Ответом было, что и у государя уже написан свой, которого Нессельрод, впрочем, еще не читал; но что он, Нессельрод, просил государя приказать во всяком случае сообщить ему окончательную редакцию, для соображения ее в видах дипломатических. Тогда я предложил графу выслушать мой проект; и старый наш канцлер не только вполне его одобрил, но и просил доложить государю, что не видит надобности переменять в нем ни одного слова. Спустя несколько минут, когда Нессельрод уже уехал и в секретарской комнате оставался я один, от государя выбегает граф Орлов в каком-то восторженном положении, утирая рукой слезы.
- Ах, Боже мой, - вскричал он, - что за человек этот государь! Как он чувствует, как пишет! Сейчас прочел он мне свои идеи к манифесту, который хочет поручить вам написать; я отвечал, что это не идеи, а уже совсем готовый манифест и что лучше, конечно, никто не напишет. Конечно, вы могли бы употребить стиль более изящный, но никогда никто не будет в состоянии высказаться с такой энергией, чувством и сердцем. Это именно то, что нужно для нашего народа. Невозможно сделать лучше!
Едва граф успел это сказать, как меня позвали к государю. Он стоял в кабинете у письменного стола.
- Это что такое, - было первым его словом, - для чего эта шляпа, я прошу вас от нее избавиться. Что у вас тут?
У меня был в руках мой проект.
- Как вы соблаговолили изложить ваши идеи о сущности манифеста, государь, то я счел своим долгом набросать канву.
- Гм! Ну хорошо, мы увидим это после, а теперь я прочту тебе свои идеи, которые ты потом потрудишься привести в порядок.
И государь начал читать мне свой проект, прерывая несколько раз чтение для словесных объяснений. Многозначительность предмета, торжественность минуты, выражавшиеся в проекте высокие чувства, образ чтения, наконец, может быть, и то впечатление, под влиянием которого от слов Орлова я вошел в кабинет, привели и меня в невольный восторг. Когда государь кончил, я бросился к его руке, но он не допустил и обнял меня.
- Какое счастье, какое благословение неба, - вскричал я, - что в эти страшные минуты Россия имеет вас, государь, вас, с вашей энергией, с вашей душой, с вашей любовью к нам!..

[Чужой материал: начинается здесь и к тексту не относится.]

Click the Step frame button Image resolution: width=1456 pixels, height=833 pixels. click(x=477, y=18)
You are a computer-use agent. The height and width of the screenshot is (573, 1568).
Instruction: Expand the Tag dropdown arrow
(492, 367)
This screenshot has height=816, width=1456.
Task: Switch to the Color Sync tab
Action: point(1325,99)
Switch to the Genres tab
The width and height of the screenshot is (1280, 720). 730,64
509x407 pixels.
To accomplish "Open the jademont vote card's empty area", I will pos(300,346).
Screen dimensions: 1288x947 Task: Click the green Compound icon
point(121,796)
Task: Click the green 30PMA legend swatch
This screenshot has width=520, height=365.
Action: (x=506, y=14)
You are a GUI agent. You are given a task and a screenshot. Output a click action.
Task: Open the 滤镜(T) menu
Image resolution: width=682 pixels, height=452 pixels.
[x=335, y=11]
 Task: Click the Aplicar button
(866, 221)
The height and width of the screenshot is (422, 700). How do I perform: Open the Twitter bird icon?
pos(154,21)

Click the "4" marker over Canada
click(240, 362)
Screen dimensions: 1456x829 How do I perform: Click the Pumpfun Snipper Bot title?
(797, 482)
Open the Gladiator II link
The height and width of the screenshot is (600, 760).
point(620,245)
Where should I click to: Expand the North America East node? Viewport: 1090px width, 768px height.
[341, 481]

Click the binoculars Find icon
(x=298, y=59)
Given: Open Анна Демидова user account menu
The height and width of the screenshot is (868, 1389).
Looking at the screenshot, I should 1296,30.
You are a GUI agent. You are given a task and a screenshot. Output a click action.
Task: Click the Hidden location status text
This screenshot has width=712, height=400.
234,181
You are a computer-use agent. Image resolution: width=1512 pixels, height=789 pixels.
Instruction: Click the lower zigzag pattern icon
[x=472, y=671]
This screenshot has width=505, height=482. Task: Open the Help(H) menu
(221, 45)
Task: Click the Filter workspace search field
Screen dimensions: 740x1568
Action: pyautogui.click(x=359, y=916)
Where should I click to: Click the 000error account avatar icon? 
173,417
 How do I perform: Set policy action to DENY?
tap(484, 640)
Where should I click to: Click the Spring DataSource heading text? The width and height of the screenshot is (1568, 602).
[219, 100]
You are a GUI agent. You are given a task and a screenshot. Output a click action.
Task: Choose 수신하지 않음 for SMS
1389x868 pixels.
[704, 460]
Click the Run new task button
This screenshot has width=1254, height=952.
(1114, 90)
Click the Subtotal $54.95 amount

Содержание ответа его состояло в том, что мыслим и чувствуем мы все одинаково, а быв поставлен во главе, он, конечно, не может оставить и никогда не оставит дела. Но моего проекта государь не спросил и более о нем не вспоминал.
- Теперь, - сказал он, - поезжай домой и уложи все это хорошенько на бумагу.
- И потом прикажете прислать к вашему величеству?
- Нет, привези опять сам. Я буду дома в три часа или, пожалуй, и вечером.
В передней камердинер объявил мне волю наследника цесаревича, чтобы от государя я зашел к его высочеству. Цесаревич уже знал, зачем я был у государя, но, кажется, еще не видал проекта; по крайней мере, взяв его от меня, тут же прочел про себя и, прослезившись, сказал:
- Я очень рад, что выбор государев в этом деле пал на вас; вот вам еще одно драгоценное воспоминание на целую жизнь.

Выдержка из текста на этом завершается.